WASHINGTON-- The delta smelt is a nearly extinct freshwater fish that has become an icon of California's drought crisis . But Republican presidential candidate Ted Cruz suggested on Saturday that state officials only need to play some romantic tunes  to make the fish feel more inclined to mate.

“You put up a disco ball, you play some Barry White, you let nature take its course," the Texas senator said at the Republican Party Convention in Burlingame. "If you increase the population for fisheries, 20 percent, 30 percent, you ought to be able to go with sending that water on to the farms and ranches in California who need it. That’s a win-win.”

The tiny delta smelt was once extremely common in the San Francisco Bay and the Sacramento-San Joaquin Delta, but its population has been decimated over the past few decades due to a lack of fresh water in its natural habitat.
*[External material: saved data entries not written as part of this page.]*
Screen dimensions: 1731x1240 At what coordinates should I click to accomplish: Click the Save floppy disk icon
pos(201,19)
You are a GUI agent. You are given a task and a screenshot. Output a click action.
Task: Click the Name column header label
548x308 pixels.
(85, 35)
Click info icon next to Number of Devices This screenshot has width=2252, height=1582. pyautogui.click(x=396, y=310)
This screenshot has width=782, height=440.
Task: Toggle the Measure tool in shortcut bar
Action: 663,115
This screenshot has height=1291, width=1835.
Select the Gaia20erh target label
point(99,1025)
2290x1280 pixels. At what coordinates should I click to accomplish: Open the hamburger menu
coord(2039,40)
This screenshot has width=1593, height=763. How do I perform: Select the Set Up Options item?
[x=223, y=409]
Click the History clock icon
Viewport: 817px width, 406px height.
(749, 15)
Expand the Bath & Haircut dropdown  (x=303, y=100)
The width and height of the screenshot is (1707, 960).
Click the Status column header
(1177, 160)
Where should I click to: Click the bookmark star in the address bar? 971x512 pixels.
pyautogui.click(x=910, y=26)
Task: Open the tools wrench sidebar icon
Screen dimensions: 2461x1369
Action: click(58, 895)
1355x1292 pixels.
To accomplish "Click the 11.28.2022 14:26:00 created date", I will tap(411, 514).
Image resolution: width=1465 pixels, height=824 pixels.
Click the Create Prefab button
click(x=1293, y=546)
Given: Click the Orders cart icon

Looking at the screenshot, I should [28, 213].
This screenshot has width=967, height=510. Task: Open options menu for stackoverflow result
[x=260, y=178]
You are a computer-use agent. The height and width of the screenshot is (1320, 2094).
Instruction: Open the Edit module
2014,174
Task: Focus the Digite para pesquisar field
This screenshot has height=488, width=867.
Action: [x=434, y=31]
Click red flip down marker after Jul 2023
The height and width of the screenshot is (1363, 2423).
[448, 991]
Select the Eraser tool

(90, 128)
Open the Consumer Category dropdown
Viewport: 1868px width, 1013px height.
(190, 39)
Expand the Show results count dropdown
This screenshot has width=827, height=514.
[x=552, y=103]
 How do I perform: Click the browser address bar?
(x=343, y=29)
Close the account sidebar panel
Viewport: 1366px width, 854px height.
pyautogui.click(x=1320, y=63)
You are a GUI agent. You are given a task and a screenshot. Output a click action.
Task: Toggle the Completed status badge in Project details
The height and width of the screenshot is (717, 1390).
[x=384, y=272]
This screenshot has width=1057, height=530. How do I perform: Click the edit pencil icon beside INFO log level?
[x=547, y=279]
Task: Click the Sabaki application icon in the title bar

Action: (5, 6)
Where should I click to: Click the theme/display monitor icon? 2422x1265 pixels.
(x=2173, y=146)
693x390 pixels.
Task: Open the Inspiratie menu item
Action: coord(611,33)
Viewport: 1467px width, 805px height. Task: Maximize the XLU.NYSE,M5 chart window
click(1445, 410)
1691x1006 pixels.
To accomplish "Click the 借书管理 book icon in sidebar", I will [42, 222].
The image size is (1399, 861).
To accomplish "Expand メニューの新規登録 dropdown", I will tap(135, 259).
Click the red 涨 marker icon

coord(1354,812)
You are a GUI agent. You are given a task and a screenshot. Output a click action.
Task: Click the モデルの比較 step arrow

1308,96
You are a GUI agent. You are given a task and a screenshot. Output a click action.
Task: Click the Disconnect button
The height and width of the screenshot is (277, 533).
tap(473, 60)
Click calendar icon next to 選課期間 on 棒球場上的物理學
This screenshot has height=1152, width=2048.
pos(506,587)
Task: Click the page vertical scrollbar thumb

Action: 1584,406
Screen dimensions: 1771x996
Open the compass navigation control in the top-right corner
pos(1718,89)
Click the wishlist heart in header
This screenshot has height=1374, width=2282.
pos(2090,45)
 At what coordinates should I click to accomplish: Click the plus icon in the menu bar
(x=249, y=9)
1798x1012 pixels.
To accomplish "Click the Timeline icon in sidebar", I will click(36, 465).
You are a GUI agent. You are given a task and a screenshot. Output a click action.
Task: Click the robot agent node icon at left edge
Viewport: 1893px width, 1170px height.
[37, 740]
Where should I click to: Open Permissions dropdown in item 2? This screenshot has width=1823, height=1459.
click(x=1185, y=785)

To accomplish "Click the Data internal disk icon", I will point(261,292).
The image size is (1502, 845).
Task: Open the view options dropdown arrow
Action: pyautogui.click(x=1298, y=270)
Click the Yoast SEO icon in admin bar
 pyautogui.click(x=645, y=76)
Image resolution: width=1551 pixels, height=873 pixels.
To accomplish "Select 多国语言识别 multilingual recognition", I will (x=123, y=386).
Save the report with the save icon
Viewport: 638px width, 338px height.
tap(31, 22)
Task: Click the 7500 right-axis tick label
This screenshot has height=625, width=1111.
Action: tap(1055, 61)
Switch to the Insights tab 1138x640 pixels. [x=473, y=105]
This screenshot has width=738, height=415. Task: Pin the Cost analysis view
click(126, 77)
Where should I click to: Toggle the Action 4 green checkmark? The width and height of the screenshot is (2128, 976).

To keep what Cruz called the "little three-inch bait fish" from going extinct, the state has dumped more than a trillion gallons of fresh water into the ocean -- a move Cruz criticized as an unnecessary overreach of environmental policies during a massive drought. 

“Now I am sure it drives our friends in the media crazy when I observe that, in my experience, three-inch fish go great with cheese and crackers,” Cruz said in his speech. 

Scientists, however, note that the delta smelt is a significant part of its ecosystem. The struggling species is protected under the Endangered Species Act . Biologists say the decline in the smelt population  is not because the fish lack libido, as Cruz suggests, but because of the detrimental effects global warming has had on California's climate and the state's mismanagement of the waning water supply. 

"It's not just the delta smelt. Nearly every single native and non-native fish species is showing the same pattern," fish biologist Tina Swanson of the Natural Resources Defense Council told National Geographic . "To me, that is an excruciatingly clear indication that our management of the environment in which they live — the delta and upper bay — is insufficiently protective."